Creating Names in Fiction

Creating Names in Fiction

When it comes to creating names it’s hit or miss for me. Sometimes I know right away what I want to name a character, a city, etc. But what happens when I don’t? Or can’t choose between two or more names?

For the latter, sometimes I ask you, my followers, through a poll? Like this one.:

For the former I do one of several things. But first let’s start with names I know I want to use. Usually the names I’ve created pop into my head. For my young adult fantasy the female main character has the name I’ve always wanted to use if I had a daughter.

Like the heroine in The Soul Traveler Kyna Lynn James. Why? I liked the name Kyna (pronounced Kee-nah). Her middle name also popped into my head as well. But the best part is what her name means.

In Gaelic Kyna means intelligent. And Lynn means lake, waterfall or pool. Which works well  because water symbolizes the source of life. And according to backstory because she also has the ability to travel to other worlds. An ability that was once respected. Because her predecessors once helped guide beings to other worlds for a new, better life. And though Kyna is intelligent she also often acts rashly or without forethought.

As you can see I like using the meaning behind a name as clues. I even like to look up the name meanings behind my favorite characters. For example Harry in English can mean house protector or army commander. Fitting right?

Another consideration about names is pronouncement. If it’s hard for readers to pronounce or is easy mispronounce then it gets cut from the list. What list? Well aside from asking for opinions when I can’t think of a name I make a list of names. For example, in my fantasy world of Harbingers of El Tinor, I had called one country the Badlands. I thought it was so cool and people would know what it was.

Then a college writing friend put in his two cents on how it was a bit cliche. He was right. And it painted an image that the country was a barren, desolate wasteland. When theirs is rich in soil, culture and money. All the while their country’s looked down upon because they don’t have a god. So I went through a series of names until I landed on one that felt right.

What process do you use to create names in your fiction? Do you write lists? Research the meaning behind the names? Or do you do something else?
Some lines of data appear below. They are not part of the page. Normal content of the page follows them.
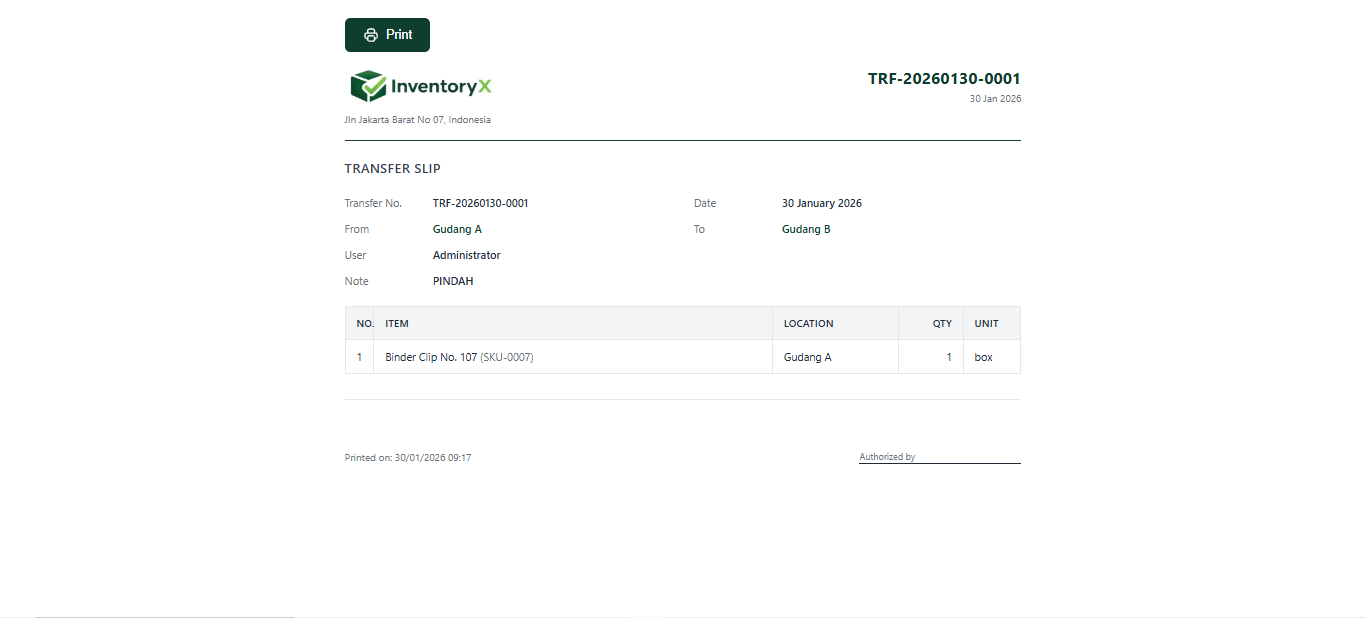The image size is (1366, 618).
Task: Click the PINDAH note value
Action: (453, 281)
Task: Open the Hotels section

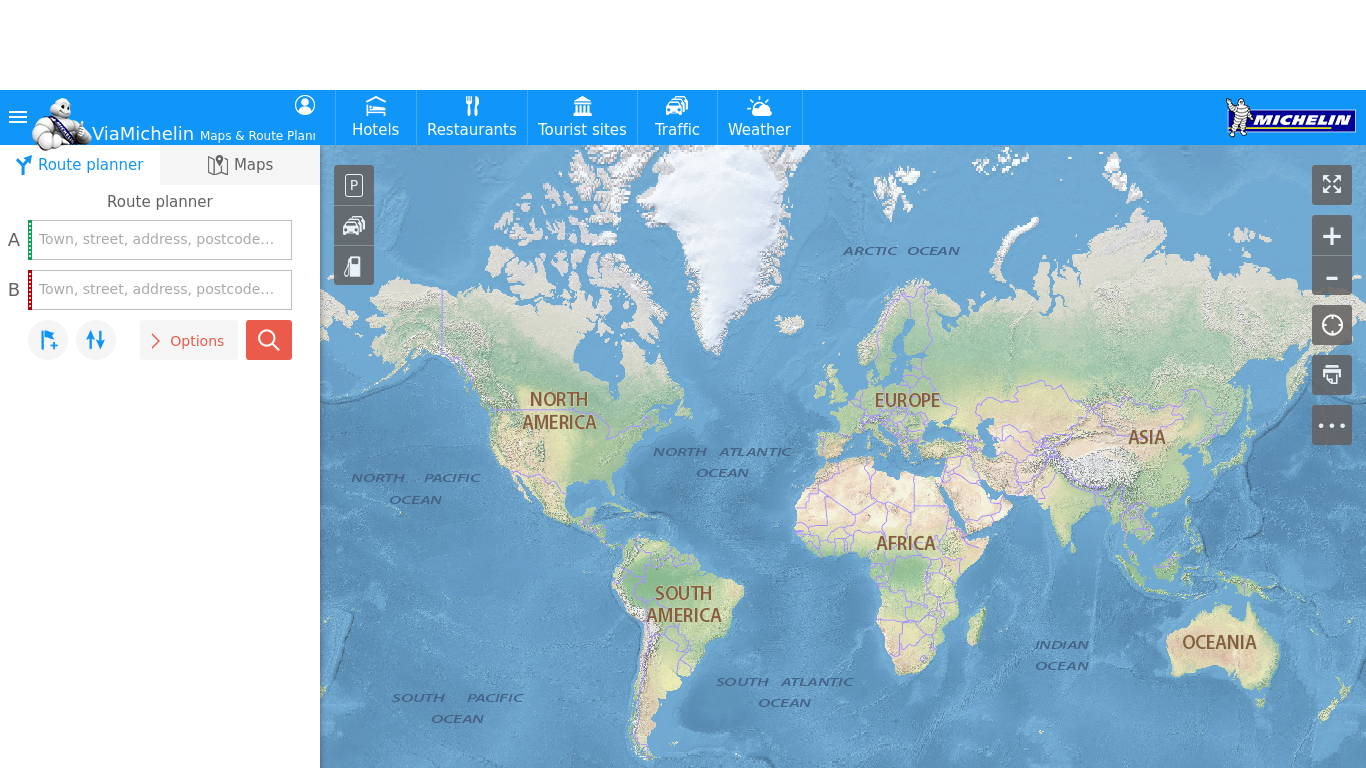Action: pos(375,118)
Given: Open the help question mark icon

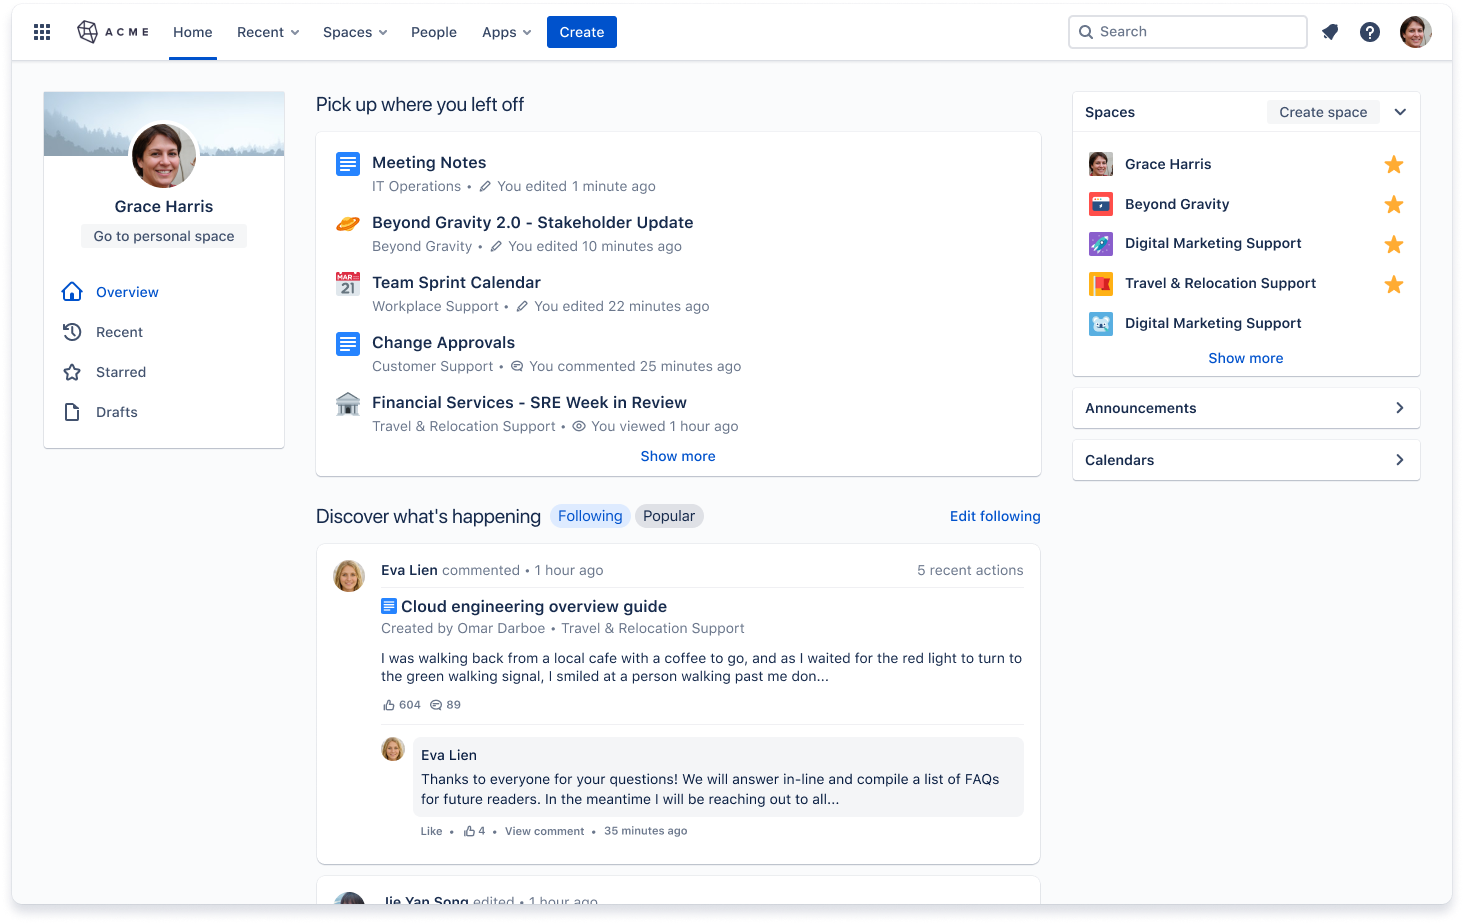Looking at the screenshot, I should (1369, 31).
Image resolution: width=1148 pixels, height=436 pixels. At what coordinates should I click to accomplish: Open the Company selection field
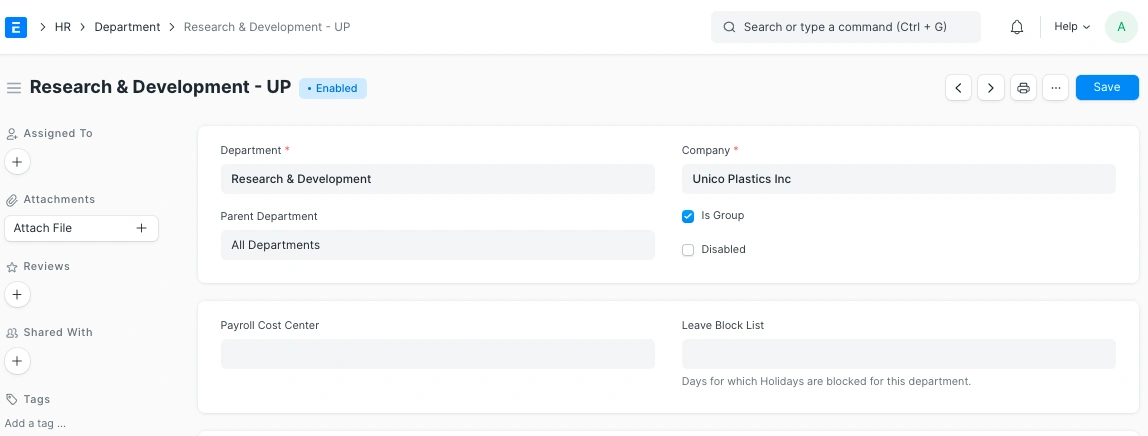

jacob nordby blessed are the...
Credit image: leilaworldblog


    • Yeah that’s the beauty of science fiction and fantasy too. Have a glossary of terms from everything from plant life to money of names I created to keep track.
      And my followers chose the name Alejandro.


  1. For my novel, I had to name A LOT of characters from a variety of countries. Since the book is about figure skating, I had to make sure the fictional skaters’ names didn’t resemble those of any real-life skaters.

    Liked by 1 person

    • Love using baby name meaning sites. And I seem to gravitate in naming my villains with names starting with the letter B. Done it three times so far.


  2. I like to dig into name meaning and history as much as possible, though like Alex said, science fiction gives you some freedom to just make up stuff that sounds good. Although even with a completely made up name, I like to think about what that name’s meaning and history might be in whatever society it supposedly comes from.

    Liked by 1 person

  3. Honestly I think names are my favorite part of brainstorming. I have a spreadsheet of my favorites and three baby name books 😅 I try to go with uncommon but pronounceable names.

    Liked by 1 person

    • Sometimes I look at most popular names by year. Or select a character’s trait to reverse find out what baby name means it. For example boy names that mean king will give me: Rory, Reagan, Leroy.

      Liked by 2 people

  4. The only time I’ve looked for names that had meaning was in my first novel, Fiendish. I wanted something that meant (even loosely) Beauty and Beast (of some sort). So off to Google I went until I found two that worked in a contemporary setting. The beast was WAY harder than beauty. After that I just use names that pop into my head. I recently went through a mid-writing name change. My erotic romance the MMC was named Peter, but one of my CPs had a character, Pete that I HATED so I couldn’t keep looking at the name in my own WIP. LOL So the group helped me pick a new one, Ian won.


  5. 99% of the time my characters show up with names. And they do not like it at all if I try to change them. For some reason, lots of them show up with J names–it’s rather a joke among my CPs now. *snort*


  6. I always try to look a the meaning behind names. Sometimes, I use them SPECIFICALLY for the meaning and other times, if I really like the name, I don’t care what it means (it’s half and half, but I do usually check the meaning) 🙂

    Liked by 1 person

    • Me too. Sometimes I use a name who’s meaning is the opposite of my character. Kind of like a red herring or he/she yet to live up to their name. For which their character arc would help them to live up to it.